--- PROBLEM TO SOLVE ---
Copy out all lines from the material that contain the string "photo".

--- MATERIAL FOR THIS EXERCISE ---
------------------------------------------------------------
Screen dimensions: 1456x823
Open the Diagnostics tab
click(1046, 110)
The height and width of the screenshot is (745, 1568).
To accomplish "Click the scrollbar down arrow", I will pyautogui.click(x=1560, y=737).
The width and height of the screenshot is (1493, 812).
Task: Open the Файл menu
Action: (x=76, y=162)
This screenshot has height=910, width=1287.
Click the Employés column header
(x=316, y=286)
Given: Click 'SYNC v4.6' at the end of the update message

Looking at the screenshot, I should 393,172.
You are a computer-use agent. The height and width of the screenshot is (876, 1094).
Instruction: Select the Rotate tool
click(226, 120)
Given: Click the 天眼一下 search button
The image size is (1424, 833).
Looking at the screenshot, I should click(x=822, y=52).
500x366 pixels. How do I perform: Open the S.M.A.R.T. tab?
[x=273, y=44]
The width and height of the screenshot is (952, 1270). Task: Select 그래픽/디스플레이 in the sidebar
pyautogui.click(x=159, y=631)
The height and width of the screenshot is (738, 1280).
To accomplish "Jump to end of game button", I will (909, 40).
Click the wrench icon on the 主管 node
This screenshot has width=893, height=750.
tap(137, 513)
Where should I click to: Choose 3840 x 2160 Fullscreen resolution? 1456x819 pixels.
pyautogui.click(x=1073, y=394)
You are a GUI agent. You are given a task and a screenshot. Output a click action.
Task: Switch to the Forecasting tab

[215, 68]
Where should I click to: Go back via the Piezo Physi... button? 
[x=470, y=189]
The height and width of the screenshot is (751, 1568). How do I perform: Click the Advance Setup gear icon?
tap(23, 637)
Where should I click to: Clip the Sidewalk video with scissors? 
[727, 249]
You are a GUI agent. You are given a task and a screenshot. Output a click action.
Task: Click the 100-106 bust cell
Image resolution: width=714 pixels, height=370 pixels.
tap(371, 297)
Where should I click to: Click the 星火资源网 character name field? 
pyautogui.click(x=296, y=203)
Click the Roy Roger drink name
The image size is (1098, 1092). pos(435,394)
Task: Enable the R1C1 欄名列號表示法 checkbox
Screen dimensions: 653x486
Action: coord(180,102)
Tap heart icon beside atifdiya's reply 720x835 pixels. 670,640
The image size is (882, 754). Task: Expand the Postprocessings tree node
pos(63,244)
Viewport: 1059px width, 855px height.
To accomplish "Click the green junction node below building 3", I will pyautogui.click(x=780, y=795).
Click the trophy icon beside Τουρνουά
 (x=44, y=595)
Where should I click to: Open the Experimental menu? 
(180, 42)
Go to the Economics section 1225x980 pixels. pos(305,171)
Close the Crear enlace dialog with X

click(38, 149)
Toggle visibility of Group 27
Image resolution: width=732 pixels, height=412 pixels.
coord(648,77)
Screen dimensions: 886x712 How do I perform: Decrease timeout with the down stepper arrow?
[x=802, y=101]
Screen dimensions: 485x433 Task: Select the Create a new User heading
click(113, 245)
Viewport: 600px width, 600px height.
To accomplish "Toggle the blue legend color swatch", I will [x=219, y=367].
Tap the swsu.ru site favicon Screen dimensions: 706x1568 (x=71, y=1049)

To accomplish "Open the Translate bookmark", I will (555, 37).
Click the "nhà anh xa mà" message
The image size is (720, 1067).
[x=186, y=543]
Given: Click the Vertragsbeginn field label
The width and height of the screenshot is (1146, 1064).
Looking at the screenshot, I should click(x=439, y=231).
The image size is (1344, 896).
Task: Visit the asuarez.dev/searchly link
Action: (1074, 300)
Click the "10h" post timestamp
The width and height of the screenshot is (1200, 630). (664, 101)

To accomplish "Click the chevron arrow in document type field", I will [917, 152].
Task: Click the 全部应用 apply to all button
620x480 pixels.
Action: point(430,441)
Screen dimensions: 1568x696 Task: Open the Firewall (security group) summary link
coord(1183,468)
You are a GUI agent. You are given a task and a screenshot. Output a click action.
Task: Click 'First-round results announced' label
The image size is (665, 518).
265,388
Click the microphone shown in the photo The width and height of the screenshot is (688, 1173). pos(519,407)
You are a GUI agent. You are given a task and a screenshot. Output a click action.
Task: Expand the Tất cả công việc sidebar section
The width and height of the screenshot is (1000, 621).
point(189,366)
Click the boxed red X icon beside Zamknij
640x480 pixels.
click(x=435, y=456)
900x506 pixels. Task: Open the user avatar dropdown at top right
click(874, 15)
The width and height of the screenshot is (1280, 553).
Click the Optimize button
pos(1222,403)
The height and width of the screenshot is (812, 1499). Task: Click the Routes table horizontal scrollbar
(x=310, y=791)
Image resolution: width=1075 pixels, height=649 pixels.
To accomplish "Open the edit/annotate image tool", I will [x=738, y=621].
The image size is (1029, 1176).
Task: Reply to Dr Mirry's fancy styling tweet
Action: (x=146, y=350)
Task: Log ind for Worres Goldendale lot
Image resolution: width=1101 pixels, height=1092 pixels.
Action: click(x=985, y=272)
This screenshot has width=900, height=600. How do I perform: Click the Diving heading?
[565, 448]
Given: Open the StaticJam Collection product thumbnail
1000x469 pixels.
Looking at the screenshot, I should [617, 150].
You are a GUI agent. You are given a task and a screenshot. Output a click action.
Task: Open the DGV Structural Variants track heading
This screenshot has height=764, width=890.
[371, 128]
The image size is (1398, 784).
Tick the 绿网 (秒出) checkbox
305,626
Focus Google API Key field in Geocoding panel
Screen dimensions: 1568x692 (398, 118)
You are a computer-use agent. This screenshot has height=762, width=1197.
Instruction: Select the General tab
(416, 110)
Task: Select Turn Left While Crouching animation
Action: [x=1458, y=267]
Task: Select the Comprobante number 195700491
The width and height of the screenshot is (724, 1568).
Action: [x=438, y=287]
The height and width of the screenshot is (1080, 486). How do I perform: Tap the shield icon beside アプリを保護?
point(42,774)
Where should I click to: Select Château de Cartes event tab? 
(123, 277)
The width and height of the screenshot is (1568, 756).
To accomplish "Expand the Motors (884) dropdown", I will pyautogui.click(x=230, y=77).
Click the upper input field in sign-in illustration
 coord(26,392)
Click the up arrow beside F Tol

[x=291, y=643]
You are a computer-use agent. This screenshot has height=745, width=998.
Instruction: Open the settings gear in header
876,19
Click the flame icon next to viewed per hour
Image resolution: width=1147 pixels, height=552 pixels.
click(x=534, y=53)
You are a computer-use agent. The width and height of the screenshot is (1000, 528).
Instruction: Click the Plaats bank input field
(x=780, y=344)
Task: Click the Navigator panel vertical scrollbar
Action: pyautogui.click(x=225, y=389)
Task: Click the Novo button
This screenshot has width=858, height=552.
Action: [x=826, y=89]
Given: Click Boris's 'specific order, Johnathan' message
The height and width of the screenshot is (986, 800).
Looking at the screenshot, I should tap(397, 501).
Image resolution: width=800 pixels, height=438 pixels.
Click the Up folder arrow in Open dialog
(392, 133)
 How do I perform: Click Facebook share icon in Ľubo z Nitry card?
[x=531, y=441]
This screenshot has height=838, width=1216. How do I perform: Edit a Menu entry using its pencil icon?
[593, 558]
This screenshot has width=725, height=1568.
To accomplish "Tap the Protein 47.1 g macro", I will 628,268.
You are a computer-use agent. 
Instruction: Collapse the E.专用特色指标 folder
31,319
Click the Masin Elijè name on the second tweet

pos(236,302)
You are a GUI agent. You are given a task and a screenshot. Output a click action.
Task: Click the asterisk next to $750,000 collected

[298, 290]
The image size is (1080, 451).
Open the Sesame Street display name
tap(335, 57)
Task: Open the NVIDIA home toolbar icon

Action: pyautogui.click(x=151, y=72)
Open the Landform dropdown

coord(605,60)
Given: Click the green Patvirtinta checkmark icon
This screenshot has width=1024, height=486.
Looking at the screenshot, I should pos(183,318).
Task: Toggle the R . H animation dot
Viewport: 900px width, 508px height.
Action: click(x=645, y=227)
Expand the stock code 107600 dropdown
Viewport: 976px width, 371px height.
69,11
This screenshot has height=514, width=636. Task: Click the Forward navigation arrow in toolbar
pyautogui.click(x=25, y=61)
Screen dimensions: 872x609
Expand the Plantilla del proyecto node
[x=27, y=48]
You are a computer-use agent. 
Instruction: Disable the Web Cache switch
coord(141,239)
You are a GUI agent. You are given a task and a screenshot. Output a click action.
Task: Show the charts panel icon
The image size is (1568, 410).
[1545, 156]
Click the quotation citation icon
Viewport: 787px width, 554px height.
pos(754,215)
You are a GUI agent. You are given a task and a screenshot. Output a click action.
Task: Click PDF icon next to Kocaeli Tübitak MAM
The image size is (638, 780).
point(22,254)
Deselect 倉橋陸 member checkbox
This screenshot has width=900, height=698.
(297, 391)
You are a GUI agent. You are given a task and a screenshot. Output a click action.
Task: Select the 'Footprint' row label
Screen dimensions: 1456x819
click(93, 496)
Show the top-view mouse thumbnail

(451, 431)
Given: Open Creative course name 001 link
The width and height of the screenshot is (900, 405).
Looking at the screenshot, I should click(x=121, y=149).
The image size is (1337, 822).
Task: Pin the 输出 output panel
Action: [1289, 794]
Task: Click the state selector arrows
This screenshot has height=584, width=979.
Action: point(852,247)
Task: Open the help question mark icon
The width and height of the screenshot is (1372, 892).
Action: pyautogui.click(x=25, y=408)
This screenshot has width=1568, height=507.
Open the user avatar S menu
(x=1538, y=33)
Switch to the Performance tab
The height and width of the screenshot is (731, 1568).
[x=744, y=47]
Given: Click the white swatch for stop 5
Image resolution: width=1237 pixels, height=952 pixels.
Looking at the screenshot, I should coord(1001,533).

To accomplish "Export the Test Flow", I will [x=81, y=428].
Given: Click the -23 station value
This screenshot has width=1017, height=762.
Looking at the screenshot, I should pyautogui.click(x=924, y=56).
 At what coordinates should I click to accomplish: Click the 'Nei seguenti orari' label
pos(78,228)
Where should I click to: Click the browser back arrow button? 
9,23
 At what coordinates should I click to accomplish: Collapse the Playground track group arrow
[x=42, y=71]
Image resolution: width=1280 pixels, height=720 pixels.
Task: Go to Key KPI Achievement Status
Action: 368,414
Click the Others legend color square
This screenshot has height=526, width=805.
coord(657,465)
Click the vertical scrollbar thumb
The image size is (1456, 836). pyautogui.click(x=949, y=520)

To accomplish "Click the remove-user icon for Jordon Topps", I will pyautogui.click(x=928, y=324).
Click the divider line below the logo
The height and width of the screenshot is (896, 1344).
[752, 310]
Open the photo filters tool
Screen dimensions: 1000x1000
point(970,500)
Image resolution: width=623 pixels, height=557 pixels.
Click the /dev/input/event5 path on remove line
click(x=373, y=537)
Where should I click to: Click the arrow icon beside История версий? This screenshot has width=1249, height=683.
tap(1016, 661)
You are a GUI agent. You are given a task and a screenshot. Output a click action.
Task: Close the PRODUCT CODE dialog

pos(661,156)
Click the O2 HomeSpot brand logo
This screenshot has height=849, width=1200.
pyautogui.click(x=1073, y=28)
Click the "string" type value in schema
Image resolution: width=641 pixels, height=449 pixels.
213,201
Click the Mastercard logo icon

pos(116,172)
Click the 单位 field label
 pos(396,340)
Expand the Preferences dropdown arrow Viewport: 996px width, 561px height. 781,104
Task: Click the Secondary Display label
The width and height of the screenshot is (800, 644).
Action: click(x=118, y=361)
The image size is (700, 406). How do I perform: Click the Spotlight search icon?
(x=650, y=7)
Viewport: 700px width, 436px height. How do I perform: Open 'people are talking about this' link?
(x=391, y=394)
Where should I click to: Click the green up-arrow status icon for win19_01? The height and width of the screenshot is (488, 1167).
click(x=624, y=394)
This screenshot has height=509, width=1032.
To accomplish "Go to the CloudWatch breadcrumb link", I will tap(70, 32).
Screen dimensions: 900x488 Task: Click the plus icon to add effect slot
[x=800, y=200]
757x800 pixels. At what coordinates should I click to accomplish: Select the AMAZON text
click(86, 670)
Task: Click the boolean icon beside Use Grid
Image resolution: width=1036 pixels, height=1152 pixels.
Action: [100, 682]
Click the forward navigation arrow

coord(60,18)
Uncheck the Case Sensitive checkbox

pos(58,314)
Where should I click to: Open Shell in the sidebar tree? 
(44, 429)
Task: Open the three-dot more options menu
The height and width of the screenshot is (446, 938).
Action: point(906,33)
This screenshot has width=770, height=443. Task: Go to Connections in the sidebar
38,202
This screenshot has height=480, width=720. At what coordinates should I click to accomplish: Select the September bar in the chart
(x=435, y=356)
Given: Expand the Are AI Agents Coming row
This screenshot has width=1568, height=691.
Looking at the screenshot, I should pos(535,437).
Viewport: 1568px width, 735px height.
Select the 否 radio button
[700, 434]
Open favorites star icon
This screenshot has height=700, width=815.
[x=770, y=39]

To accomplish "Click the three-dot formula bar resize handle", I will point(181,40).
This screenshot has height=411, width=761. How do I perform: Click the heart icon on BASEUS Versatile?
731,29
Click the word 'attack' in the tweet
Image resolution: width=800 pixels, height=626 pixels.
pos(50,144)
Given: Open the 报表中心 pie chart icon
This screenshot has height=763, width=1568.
------------------------------------------------------------
--- SOLUTION TO THE PROBLEM ---
Click the microphone shown in the photo The width and height of the screenshot is (688, 1173). pos(519,407)
Open the photo filters tool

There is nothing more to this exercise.